• _INFORMATION SUPPLIED_:
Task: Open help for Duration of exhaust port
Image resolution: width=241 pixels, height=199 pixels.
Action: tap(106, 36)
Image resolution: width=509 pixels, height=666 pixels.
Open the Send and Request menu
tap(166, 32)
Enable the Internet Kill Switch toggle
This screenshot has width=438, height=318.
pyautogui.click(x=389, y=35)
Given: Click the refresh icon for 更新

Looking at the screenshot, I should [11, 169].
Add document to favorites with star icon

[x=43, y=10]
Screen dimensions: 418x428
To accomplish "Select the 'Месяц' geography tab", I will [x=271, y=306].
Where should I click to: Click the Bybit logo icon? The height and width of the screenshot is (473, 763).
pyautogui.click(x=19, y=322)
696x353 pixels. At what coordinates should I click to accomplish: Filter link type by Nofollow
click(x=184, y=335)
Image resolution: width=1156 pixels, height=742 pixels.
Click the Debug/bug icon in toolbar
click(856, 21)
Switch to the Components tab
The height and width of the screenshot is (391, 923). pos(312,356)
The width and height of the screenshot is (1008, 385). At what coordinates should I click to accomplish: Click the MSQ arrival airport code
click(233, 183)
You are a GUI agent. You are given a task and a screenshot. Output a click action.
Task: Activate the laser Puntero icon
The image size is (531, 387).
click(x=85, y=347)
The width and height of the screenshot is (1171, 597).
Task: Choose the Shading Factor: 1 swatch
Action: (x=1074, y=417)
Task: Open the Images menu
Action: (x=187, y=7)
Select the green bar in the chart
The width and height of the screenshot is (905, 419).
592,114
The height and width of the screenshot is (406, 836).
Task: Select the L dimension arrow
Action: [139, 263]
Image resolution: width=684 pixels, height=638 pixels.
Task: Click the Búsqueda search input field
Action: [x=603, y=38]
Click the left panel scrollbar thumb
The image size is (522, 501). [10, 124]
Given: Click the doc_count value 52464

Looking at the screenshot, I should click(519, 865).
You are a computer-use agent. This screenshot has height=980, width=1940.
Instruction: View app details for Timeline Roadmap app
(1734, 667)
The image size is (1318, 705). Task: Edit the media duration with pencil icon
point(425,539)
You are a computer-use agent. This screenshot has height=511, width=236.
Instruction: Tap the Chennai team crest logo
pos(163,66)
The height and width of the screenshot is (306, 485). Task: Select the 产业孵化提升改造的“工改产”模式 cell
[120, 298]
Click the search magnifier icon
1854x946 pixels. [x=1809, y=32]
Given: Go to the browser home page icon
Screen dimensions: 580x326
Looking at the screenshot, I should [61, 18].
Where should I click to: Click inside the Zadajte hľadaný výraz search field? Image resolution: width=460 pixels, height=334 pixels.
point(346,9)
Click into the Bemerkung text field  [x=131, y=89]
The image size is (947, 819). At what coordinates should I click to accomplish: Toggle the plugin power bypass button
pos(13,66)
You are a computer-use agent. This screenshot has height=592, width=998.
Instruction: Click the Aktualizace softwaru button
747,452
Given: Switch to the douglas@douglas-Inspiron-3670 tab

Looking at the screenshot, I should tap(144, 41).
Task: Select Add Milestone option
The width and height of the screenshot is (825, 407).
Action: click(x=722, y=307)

• _TASK_: Would you please give all of the entries above once more, exactly as they are?

• _ANSWER TO THE PROBLEM_:
Task: Open help for Duration of exhaust port
Image resolution: width=241 pixels, height=199 pixels.
Action: tap(106, 36)
Image resolution: width=509 pixels, height=666 pixels.
Open the Send and Request menu
tap(166, 32)
Enable the Internet Kill Switch toggle
This screenshot has width=438, height=318.
pyautogui.click(x=389, y=35)
Given: Click the refresh icon for 更新

Looking at the screenshot, I should [11, 169].
Add document to favorites with star icon

[x=43, y=10]
Screen dimensions: 418x428
To accomplish "Select the 'Месяц' geography tab", I will [x=271, y=306].
Where should I click to: Click the Bybit logo icon? The height and width of the screenshot is (473, 763).
pyautogui.click(x=19, y=322)
696x353 pixels. At what coordinates should I click to accomplish: Filter link type by Nofollow
click(x=184, y=335)
Image resolution: width=1156 pixels, height=742 pixels.
Click the Debug/bug icon in toolbar
click(856, 21)
Switch to the Components tab
The height and width of the screenshot is (391, 923). pos(312,356)
The width and height of the screenshot is (1008, 385). At what coordinates should I click to accomplish: Click the MSQ arrival airport code
click(233, 183)
You are a GUI agent. You are given a task and a screenshot. Output a click action.
Task: Activate the laser Puntero icon
The image size is (531, 387).
click(x=85, y=347)
The width and height of the screenshot is (1171, 597).
Task: Choose the Shading Factor: 1 swatch
Action: (x=1074, y=417)
Task: Open the Images menu
Action: (x=187, y=7)
Select the green bar in the chart
The width and height of the screenshot is (905, 419).
592,114
The height and width of the screenshot is (406, 836).
Task: Select the L dimension arrow
Action: [139, 263]
Image resolution: width=684 pixels, height=638 pixels.
Task: Click the Búsqueda search input field
Action: [x=603, y=38]
Click the left panel scrollbar thumb
The image size is (522, 501). [10, 124]
Given: Click the doc_count value 52464

Looking at the screenshot, I should click(519, 865).
You are a computer-use agent. This screenshot has height=980, width=1940.
Instruction: View app details for Timeline Roadmap app
(1734, 667)
The image size is (1318, 705). Task: Edit the media duration with pencil icon
point(425,539)
You are a computer-use agent. This screenshot has height=511, width=236.
Instruction: Tap the Chennai team crest logo
pos(163,66)
The height and width of the screenshot is (306, 485). Task: Select the 产业孵化提升改造的“工改产”模式 cell
[120, 298]
Click the search magnifier icon
1854x946 pixels. [x=1809, y=32]
Given: Go to the browser home page icon
Screen dimensions: 580x326
Looking at the screenshot, I should [61, 18].
Where should I click to: Click inside the Zadajte hľadaný výraz search field? Image resolution: width=460 pixels, height=334 pixels.
point(346,9)
Click into the Bemerkung text field  [x=131, y=89]
The image size is (947, 819). At what coordinates should I click to accomplish: Toggle the plugin power bypass button
pos(13,66)
You are a computer-use agent. This screenshot has height=592, width=998.
Instruction: Click the Aktualizace softwaru button
747,452
Given: Switch to the douglas@douglas-Inspiron-3670 tab

Looking at the screenshot, I should tap(144, 41).
Task: Select Add Milestone option
The width and height of the screenshot is (825, 407).
Action: click(x=722, y=307)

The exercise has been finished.